Clark and friend Dave Teixeira (Twitter)

A longtime traveler in the Clark Clique, Teixeira spent two-and-a-half years as constituency assistant for former Burnaby MLA Harry Bloy, the only caucus member who supported her 2011 leadership run. Teixeira was appointed to a one-year term to the Douglas College board of governors in 2015 and then re-upped last July for a two-year term through July 2018, which comes with a $2,000 honorarium.

His bio says he co-founded the Pink Shirt Anti-Bullying Day that Clark made famous in B.C., as part of a personal brand-building exercise before her run for the premiership. (Clark has further centralized power in the Office of the Premier, rather than relaxing the archaic system of party discipline, which some call institutionalized bullying.)

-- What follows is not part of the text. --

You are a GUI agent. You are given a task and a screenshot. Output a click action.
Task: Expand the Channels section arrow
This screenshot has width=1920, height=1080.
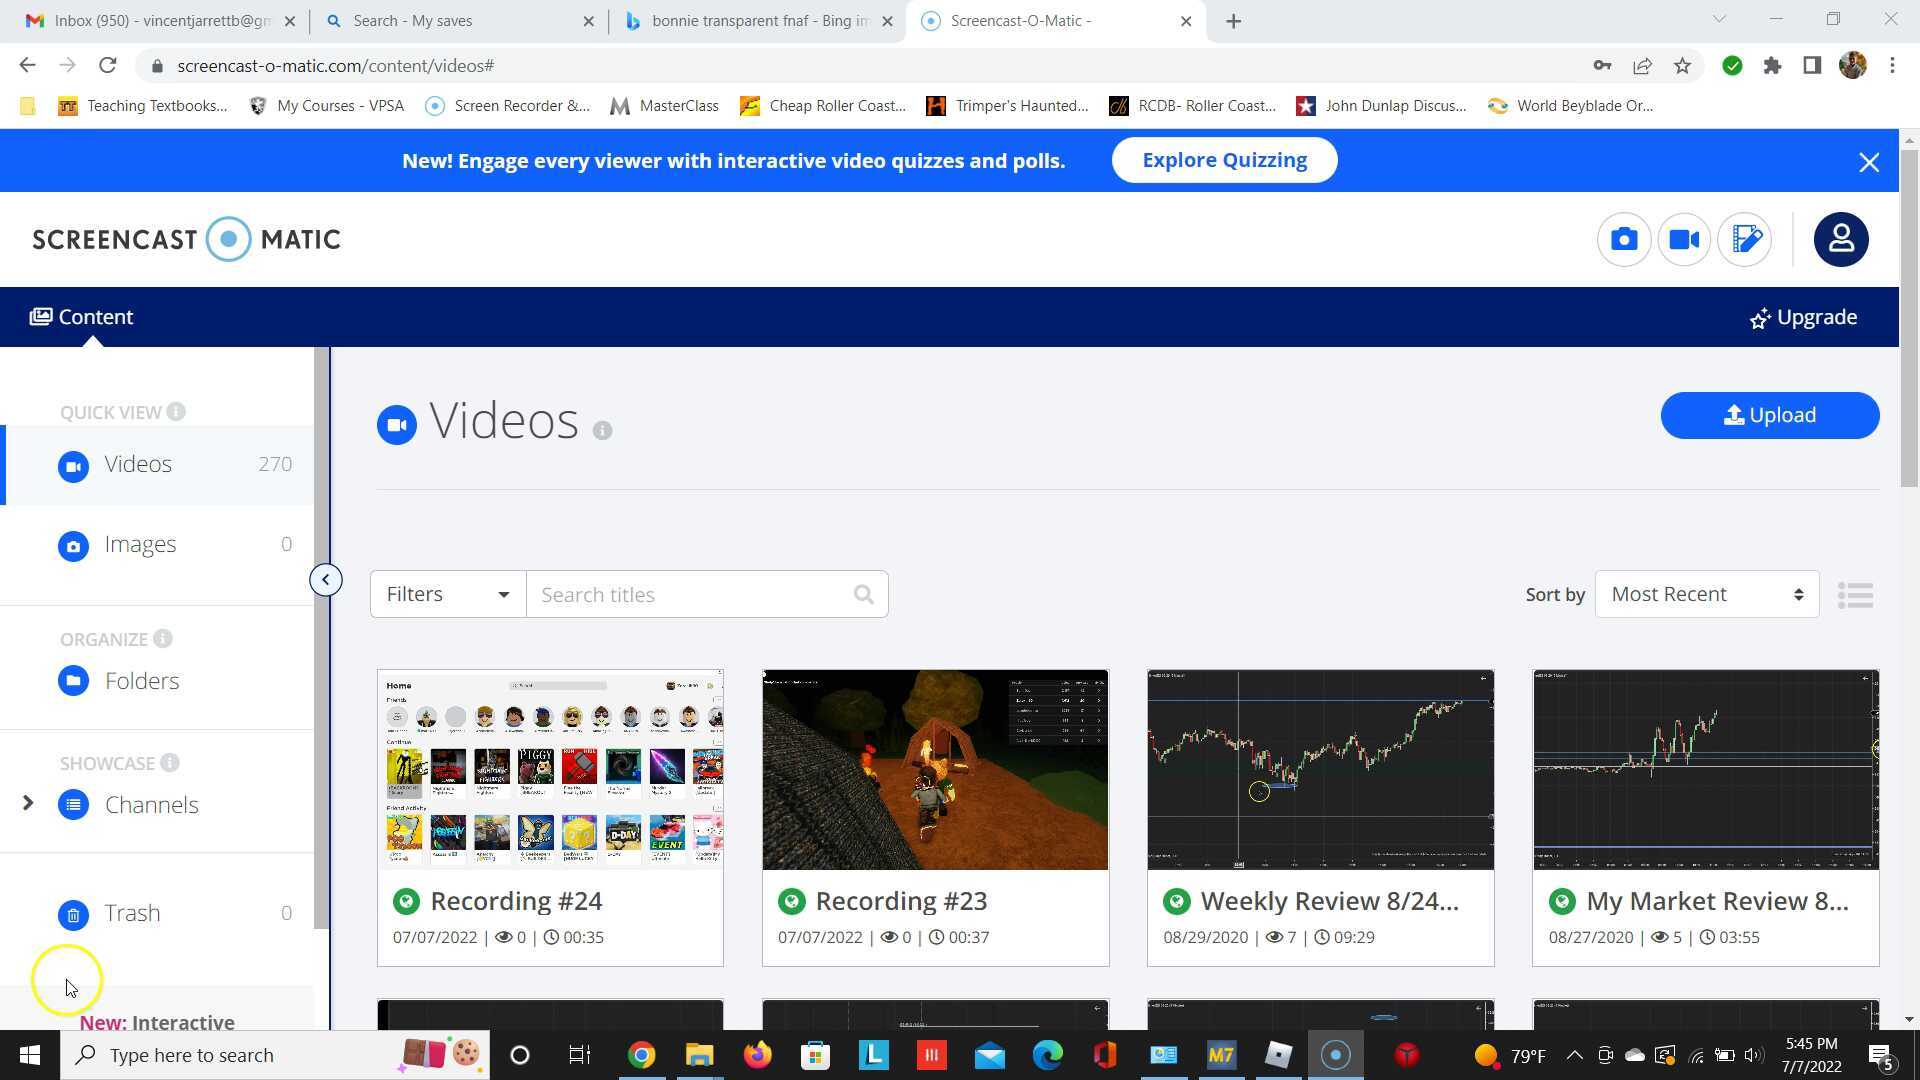click(28, 803)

Teixeira is now vice-president of marketing, public relations and communications for Dominion Lending Centres and was among the first to publicly congratulate Clark, minutes after she announced the interest-free, second mortgage scheme for first-time home buyers last December.

 

Michael Hillman

Before the 2017 election, there was one story after another about patients dying after visits to Fraser Health hospitals or being stuck on beds in hallways of overcrowded emergency rooms for days on end. 

The beleaguered board is stacked with friends of the government. One is Ernst and Young partner John Bethel, an assistant deputy minister under Mike de Jong in the Health ministry before the health firings scandal got out of control. 

Another director is Michael Hillman, who was reappointed through the end of 2018. His history with Clark goes way back. In 2005, Hillman managed her ill-fated bid to become Vancouver’s NPA mayoral candidate. Sam Sullivan got the nod instead. Hillman has also managed numerous federal and BC Liberal campaigns. In 2013, he helped veteran ad man and Langley mayor Peter Fassbender get by on a 200-vote margin in Surrey-Fleetwood.